That is, after all, what another National Party leader, Rob Muldoon, did, more than 40 years ago, with representatives of Black Power and the Mongrel Mob. The Project Employment Programmes which, in part, grew out of these encounters, set many young gang prospects on a new path, leading them away from crime, and towards steady employment, family life, and an altogether more productive existence.
Rob Muldoon sat his final accountancy examinations in between fighting the Germans in Italy in 1944. He became a moderately successful businessman, comfortably off, but not rich: an Auckland suburbanite with a family bach at Orewa. The National Party he came to lead was a huge organisation, filled with people very like himself. The experience of “The War” bound National Party members together in those days – as it did Labour’s. What came to be called the “RSA Generation” understood that, when the bullets start flying, who your father is and where you went to school doesn’t matter a damn. Character is not determined by class – but by courage.
Luxon’s speech to the National Party’s annual conference could have used the Covid-19 Pandemic – the closest contemporary New Zealanders have come to the solidarities and vicissitudes of war – as a new starting-point for the state’s efforts to get disengaged young jobseekers into the habits of learning and working that the whole country so desperately needs them to acquire.
--
— Prompt 1 —
In the passage on Rob Muldoon, in what year did Muldoon sit his final accountancy examinations?
— Prompt 2 —
Please copy the passage on Rob Muldoon word for word, starting at "Luxon’s speech to" and ending at "them to acquire.".
— Prompt 3 —
Proceed with the passage on Rob Muldoon, picking up after its last sentence.
--
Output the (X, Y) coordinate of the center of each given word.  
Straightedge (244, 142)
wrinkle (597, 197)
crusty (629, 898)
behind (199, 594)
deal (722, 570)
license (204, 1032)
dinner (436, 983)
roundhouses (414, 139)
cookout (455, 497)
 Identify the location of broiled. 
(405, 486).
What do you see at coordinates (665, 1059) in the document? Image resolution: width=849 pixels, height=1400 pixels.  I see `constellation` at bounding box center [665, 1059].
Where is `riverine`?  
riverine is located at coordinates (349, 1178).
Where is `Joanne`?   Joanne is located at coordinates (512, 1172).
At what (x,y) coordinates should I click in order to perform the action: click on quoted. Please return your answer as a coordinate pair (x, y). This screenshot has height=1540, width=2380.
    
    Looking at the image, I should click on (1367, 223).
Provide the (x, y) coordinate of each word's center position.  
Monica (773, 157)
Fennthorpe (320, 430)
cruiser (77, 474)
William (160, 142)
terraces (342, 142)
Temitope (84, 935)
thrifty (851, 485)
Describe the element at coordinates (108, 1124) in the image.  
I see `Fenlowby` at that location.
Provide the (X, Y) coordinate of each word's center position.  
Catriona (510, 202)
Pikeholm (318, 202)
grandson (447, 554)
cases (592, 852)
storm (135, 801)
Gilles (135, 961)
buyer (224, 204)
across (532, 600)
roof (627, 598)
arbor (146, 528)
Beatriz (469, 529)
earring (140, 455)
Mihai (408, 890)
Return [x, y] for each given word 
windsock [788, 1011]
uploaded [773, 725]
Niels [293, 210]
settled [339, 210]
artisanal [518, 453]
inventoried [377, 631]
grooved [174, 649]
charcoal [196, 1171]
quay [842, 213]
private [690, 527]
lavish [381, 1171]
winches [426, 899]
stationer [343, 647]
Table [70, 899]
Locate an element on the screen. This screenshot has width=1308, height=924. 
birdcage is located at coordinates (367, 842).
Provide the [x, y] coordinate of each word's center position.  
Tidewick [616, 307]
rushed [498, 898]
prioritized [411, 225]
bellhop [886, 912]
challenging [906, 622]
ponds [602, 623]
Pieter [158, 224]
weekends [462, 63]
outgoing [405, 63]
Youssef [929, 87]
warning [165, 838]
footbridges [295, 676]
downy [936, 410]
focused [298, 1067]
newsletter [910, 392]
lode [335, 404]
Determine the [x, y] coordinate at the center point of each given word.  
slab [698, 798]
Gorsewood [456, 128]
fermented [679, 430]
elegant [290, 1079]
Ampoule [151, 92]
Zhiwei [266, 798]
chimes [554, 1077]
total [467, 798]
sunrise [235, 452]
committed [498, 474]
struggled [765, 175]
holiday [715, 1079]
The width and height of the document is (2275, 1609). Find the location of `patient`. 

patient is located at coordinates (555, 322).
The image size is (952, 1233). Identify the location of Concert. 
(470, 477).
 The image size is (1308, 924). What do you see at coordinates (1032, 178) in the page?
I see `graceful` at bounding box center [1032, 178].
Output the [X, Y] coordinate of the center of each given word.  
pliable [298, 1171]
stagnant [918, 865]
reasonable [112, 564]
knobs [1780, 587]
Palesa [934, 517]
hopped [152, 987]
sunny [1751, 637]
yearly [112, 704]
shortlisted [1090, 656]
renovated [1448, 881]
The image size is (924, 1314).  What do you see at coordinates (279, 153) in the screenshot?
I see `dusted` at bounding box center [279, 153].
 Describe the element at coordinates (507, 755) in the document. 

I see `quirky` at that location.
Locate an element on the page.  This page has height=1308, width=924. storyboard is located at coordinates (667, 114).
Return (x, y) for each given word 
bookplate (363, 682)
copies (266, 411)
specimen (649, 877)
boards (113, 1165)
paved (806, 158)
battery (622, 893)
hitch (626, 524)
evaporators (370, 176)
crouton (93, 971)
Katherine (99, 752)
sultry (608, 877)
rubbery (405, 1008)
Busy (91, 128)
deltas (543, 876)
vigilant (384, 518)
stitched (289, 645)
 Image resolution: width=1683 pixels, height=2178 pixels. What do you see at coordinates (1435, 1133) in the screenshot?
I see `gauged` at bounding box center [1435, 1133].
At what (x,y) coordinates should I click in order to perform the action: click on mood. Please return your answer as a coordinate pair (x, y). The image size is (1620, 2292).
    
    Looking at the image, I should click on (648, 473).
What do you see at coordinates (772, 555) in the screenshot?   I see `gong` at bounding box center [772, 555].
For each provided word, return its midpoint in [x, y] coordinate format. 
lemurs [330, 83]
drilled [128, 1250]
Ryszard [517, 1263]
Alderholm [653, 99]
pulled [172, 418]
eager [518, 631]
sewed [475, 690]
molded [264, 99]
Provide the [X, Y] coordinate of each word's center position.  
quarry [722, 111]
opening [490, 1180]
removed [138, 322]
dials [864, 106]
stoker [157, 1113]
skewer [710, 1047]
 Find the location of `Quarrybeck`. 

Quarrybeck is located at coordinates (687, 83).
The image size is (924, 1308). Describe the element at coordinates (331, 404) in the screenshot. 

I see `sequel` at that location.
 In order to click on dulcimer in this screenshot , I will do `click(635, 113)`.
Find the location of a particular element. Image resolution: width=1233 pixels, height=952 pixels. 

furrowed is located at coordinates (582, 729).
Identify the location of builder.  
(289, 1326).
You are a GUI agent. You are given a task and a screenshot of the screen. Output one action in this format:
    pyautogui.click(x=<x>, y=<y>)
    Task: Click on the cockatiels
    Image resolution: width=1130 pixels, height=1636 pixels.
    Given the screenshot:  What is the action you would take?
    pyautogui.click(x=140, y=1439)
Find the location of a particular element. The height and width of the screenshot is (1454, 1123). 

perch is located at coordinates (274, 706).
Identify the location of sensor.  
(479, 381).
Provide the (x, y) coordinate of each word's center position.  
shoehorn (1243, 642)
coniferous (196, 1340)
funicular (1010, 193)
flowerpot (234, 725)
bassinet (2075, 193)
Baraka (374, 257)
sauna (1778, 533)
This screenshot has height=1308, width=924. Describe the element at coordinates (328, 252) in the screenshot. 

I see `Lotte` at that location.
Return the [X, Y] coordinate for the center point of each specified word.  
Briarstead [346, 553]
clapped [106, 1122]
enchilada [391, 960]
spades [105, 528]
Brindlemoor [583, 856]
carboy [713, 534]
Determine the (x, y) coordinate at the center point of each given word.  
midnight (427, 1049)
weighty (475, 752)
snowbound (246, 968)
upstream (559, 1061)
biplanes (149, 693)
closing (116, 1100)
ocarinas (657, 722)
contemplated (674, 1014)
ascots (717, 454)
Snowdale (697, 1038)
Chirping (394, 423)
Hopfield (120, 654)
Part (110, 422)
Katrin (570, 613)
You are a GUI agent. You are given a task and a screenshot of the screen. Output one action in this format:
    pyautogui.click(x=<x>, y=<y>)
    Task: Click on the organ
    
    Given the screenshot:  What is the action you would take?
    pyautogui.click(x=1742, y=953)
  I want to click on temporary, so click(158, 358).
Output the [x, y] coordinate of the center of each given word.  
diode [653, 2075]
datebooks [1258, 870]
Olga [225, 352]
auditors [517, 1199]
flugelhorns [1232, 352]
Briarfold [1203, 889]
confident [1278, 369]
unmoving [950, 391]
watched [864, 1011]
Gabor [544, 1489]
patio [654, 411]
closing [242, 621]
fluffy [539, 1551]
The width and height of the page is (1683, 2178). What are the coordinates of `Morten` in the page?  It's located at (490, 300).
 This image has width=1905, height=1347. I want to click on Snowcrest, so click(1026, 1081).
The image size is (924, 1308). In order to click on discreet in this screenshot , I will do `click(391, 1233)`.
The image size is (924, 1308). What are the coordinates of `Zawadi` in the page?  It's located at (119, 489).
--
— Response area 1 —
In 1944, between fighting the Germans in Italy.

— Response area 2 —
Luxon’s speech to the National Party’s annual conference could have used the Covid-19 Pandemic – the closest contemporary New Zealanders have come to the solidarities and vicissitudes of war – as a new starting-point for the state’s efforts to get disengaged young jobseekers into the habits of learning and working that the whole country so desperately needs them to acquire.

— Response area 3 —
He came close:
National believes those closest to the problems should be closest to the answers. That’s why we back community-led solutions. For example, the Covid vaccine roll-out showed that bureaucrats in Wellington don’t always know best how to reach people. Just ask the Māori organisations who had to take the Government to court so they could get people vaccinated.
If young New Zealanders are to re-engage with learning and working successfully, it will be through the efforts of autonomous, community-driven initiatives akin to those that ensured Māori rates of vaccination matched those of the rest of the population. The key words here are “autonomous” and “community-driven”.
Sadly, National’s policy-makers lack the courage to trust the poor to take charge of their own destiny. Luxon’s plans for moving young jobseekers “From Welfare To Work” (where have we heard that slogan before?) by contracting “community groups” to “coach” the long-term unemployed out of their “welfare dependency” and into paid employment, will undoubtedly be met with the approval of conservative New Zealanders. Many will welcome the reappearance of Bill English’s “social investment” approach. But, will it work?
Those on the receiving end of policies setting them up as “suitable cases for treatment” are seldom grateful. Community organisations funded by the tax-payer have a long history of offering their “clients” little more than the condescension of middle-class professionals. Before successful coaching can begin, it is necessary to have a team. If National could only find the courage to allow these teams to form themselves, with sufficient resources to hire their own coaches, then the party’s social investment policies just might succeed.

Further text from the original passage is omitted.